++++ INPUT DATA ++++
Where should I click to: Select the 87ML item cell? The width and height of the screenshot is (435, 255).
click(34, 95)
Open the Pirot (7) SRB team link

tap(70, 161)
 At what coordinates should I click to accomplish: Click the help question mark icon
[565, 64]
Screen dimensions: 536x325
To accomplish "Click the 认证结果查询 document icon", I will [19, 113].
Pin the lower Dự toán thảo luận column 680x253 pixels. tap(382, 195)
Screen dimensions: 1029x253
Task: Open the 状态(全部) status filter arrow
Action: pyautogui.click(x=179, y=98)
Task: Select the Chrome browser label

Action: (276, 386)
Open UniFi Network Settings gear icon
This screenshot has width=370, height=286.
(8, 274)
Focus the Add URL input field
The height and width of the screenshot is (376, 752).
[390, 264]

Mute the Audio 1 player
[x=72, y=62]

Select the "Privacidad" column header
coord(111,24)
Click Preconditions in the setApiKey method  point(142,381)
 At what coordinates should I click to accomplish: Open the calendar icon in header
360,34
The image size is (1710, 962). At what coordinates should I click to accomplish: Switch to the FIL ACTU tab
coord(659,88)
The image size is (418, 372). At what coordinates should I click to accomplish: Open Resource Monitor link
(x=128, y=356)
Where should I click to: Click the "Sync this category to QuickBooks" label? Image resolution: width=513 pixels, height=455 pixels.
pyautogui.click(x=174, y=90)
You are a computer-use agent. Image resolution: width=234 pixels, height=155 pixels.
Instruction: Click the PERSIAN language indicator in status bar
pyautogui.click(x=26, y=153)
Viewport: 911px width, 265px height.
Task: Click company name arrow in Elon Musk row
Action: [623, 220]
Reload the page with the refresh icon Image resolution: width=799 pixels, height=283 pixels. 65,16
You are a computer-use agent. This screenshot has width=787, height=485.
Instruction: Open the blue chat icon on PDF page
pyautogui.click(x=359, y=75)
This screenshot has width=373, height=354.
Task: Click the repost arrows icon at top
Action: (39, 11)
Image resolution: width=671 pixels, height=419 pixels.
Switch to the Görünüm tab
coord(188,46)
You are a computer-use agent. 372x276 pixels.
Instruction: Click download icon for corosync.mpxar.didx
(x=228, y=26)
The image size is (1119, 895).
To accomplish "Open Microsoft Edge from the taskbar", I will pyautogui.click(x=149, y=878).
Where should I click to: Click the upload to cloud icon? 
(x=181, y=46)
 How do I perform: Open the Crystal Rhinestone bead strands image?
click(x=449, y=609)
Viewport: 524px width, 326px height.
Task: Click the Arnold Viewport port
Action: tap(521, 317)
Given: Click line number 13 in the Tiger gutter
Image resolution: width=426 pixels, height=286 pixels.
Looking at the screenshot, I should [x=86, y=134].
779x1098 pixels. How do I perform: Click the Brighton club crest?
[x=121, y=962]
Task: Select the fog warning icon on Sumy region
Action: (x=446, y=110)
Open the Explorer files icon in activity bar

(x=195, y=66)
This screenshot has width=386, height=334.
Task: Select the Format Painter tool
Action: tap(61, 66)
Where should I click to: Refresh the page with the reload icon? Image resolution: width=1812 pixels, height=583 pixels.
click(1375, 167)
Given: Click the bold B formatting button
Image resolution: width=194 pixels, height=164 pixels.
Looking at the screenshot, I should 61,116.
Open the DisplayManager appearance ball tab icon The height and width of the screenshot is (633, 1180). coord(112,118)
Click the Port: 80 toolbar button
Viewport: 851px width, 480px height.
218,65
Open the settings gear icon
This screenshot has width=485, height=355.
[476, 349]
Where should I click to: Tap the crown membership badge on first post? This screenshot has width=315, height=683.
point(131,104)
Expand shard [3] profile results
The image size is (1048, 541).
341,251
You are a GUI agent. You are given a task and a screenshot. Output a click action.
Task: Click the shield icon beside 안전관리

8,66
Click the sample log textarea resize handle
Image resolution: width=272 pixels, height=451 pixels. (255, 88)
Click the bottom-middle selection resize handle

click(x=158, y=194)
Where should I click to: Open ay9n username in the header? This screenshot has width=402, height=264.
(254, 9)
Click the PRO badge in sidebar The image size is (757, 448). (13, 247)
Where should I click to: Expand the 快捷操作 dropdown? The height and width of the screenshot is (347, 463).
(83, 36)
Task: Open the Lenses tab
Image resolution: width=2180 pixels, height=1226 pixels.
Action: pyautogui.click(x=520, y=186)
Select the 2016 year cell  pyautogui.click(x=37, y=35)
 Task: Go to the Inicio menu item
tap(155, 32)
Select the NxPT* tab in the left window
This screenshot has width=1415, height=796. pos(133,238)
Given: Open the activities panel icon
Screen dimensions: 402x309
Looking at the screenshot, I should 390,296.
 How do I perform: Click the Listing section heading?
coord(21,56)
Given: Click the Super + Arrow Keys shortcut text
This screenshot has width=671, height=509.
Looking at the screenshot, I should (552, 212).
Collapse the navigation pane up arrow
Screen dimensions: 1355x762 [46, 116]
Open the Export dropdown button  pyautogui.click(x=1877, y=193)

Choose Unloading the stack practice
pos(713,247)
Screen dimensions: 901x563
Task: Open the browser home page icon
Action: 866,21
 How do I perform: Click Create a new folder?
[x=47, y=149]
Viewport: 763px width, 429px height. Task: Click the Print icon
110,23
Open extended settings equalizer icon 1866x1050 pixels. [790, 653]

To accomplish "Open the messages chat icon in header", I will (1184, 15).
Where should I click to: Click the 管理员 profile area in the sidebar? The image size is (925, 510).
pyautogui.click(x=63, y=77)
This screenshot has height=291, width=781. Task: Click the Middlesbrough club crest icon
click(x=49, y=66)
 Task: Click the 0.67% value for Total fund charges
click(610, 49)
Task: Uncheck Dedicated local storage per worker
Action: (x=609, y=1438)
++++
### [WRITTEN INSTRUCTION]
Express these lines as a JSON list of strings, one string per line, leaving out blank lines.

### [ANSWER IN FULL]
[
  "Where should I click to: Select the 87ML item cell? The width and height of the screenshot is (435, 255).",
  "click(34, 95)",
  "Open the Pirot (7) SRB team link",
  "tap(70, 161)",
  " At what coordinates should I click to accomplish: Click the help question mark icon",
  "[565, 64]",
  "Screen dimensions: 536x325",
  "To accomplish \"Click the 认证结果查询 document icon\", I will [19, 113].",
  "Pin the lower Dự toán thảo luận column 680x253 pixels. tap(382, 195)",
  "Screen dimensions: 1029x253",
  "Task: Open the 状态(全部) status filter arrow",
  "Action: pyautogui.click(x=179, y=98)",
  "Task: Select the Chrome browser label",
  "Action: (276, 386)",
  "Open UniFi Network Settings gear icon",
  "This screenshot has width=370, height=286.",
  "(8, 274)",
  "Focus the Add URL input field",
  "The height and width of the screenshot is (376, 752).",
  "[390, 264]",
  "Mute the Audio 1 player",
  "[x=72, y=62]",
  "Select the \"Privacidad\" column header",
  "coord(111,24)",
  "Click Preconditions in the setApiKey method  point(142,381)",
  " At what coordinates should I click to accomplish: Open the calendar icon in header",
  "360,34",
  "The image size is (1710, 962). At what coordinates should I click to accomplish: Switch to the FIL ACTU tab",
  "coord(659,88)",
  "The image size is (418, 372). At what coordinates should I click to accomplish: Open Resource Monitor link",
  "(x=128, y=356)",
  "Where should I click to: Click the \"Sync this category to QuickBooks\" label? Image resolution: width=513 pixels, height=455 pixels.",
  "pyautogui.click(x=174, y=90)",
  "You are a computer-use agent. Image resolution: width=234 pixels, height=155 pixels.",
  "Instruction: Click the PERSIAN language indicator in status bar",
  "pyautogui.click(x=26, y=153)",
  "Viewport: 911px width, 265px height.",
  "Task: Click company name arrow in Elon Musk row",
  "Action: [623, 220]",
  "Reload the page with the refresh icon Image resolution: width=799 pixels, height=283 pixels. 65,16",
  "You are a computer-use agent. This screenshot has width=787, height=485.",
  "Instruction: Open the blue chat icon on PDF page",
  "pyautogui.click(x=359, y=75)",
  "This screenshot has width=373, height=354.",
  "Task: Click the repost arrows icon at top",
  "Action: (39, 11)",
  "Image resolution: width=671 pixels, height=419 pixels.",
  "Switch to the Görünüm tab",
  "coord(188,46)",
  "You are a computer-use agent. 372x276 pixels.",
  "Instruction: Click download icon for corosync.mpxar.didx",
  "(x=228, y=26)",
  "The image size is (1119, 895).",
  "To accomplish \"Open Microsoft Edge from the taskbar\", I will pyautogui.click(x=149, y=878).",
  "Where should I click to: Click the upload to cloud icon? ",
  "(x=181, y=46)",
  " How do I perform: Open the Crystal Rhinestone bead strands image?",
  "click(x=449, y=609)",
  "Viewport: 524px width, 326px height.",
  "Task: Click the Arnold Viewport port",
  "Action: tap(521, 317)",
  "Given: Click line number 13 in the Tiger gutter",
  "Image resolution: width=426 pixels, height=286 pixels.",
  "Looking at the screenshot, I should [x=86, y=134].",
  "779x1098 pixels. How do I perform: Click the Brighton club crest?",
  "[x=121, y=962]",
  "Task: Select the fog warning icon on Sumy region",
  "Action: (x=446, y=110)",
  "Open the Explorer files icon in activity bar",
  "(x=195, y=66)",
  "This screenshot has width=386, height=334.",
  "Task: Select the Format Painter tool",
  "Action: tap(61, 66)",
  "Where should I click to: Refresh the page with the reload icon? Image resolution: width=1812 pixels, height=583 pixels.",
  "click(1375, 167)",
  "Given: Click the bold B formatting button",
  "Image resolution: width=194 pixels, height=164 pixels.",
  "Looking at the screenshot, I should 61,116.",
  "Open the DisplayManager appearance ball tab icon The height and width of the screenshot is (633, 1180). coord(112,118)",
  "Click the Port: 80 toolbar button",
  "Viewport: 851px width, 480px height.",
  "218,65",
  "Open the settings gear icon",
  "This screenshot has width=485, height=355.",
  "[476, 349]",
  "Where should I click to: Tap the crown membership badge on first post? This screenshot has width=315, height=683.",
  "point(131,104)",
  "Expand shard [3] profile results",
  "The image size is (1048, 541).",
  "341,251",
  "You are a GUI agent. You are given a task and a screenshot. Output a click action.",
  "Task: Click the shield icon beside 안전관리",
  "8,66",
  "Click the sample log textarea resize handle",
  "Image resolution: width=272 pixels, height=451 pixels. (255, 88)",
  "Click the bottom-middle selection resize handle",
  "click(x=158, y=194)",
  "Where should I click to: Open ay9n username in the header? This screenshot has width=402, height=264.",
  "(254, 9)",
  "Click the PRO badge in sidebar The image size is (757, 448). (13, 247)",
  "Where should I click to: Expand the 快捷操作 dropdown? The height and width of the screenshot is (347, 463).",
  "(83, 36)",
  "Task: Open the Lenses tab",
  "Image resolution: width=2180 pixels, height=1226 pixels.",
  "Action: pyautogui.click(x=520, y=186)",
  "Select the 2016 year cell  pyautogui.click(x=37, y=35)",
  " Task: Go to the Inicio menu item",
  "tap(155, 32)",
  "Select the NxPT* tab in the left window",
  "This screenshot has width=1415, height=796. pos(133,238)",
  "Given: Open the activities panel icon",
  "Screen dimensions: 402x309",
  "Looking at the screenshot, I should 390,296.",
  " How do I perform: Click the Listing section heading?",
  "coord(21,56)",
  "Given: Click the Super + Arrow Keys shortcut text",
  "This screenshot has width=671, height=509.",
  "Looking at the screenshot, I should (552, 212).",
  "Collapse the navigation pane up arrow",
  "Screen dimensions: 1355x762 [46, 116]",
  "Open the Export dropdown button  pyautogui.click(x=1877, y=193)",
  "Choose Unloading the stack practice",
  "pos(713,247)",
  "Screen dimensions: 901x563",
  "Task: Open the browser home page icon",
  "Action: 866,21",
  " How do I perform: Click Create a new folder?",
  "[x=47, y=149]",
  "Viewport: 763px width, 429px height. Task: Click the Print icon",
  "110,23",
  "Open extended settings equalizer icon 1866x1050 pixels. [790, 653]",
  "To accomplish \"Open the messages chat icon in header\", I will (1184, 15).",
  "Where should I click to: Click the 管理员 profile area in the sidebar? The image size is (925, 510).",
  "pyautogui.click(x=63, y=77)",
  "This screenshot has height=291, width=781. Task: Click the Middlesbrough club crest icon",
  "click(x=49, y=66)",
  " Task: Click the 0.67% value for Total fund charges",
  "click(610, 49)",
  "Task: Uncheck Dedicated local storage per worker",
  "Action: (x=609, y=1438)"
]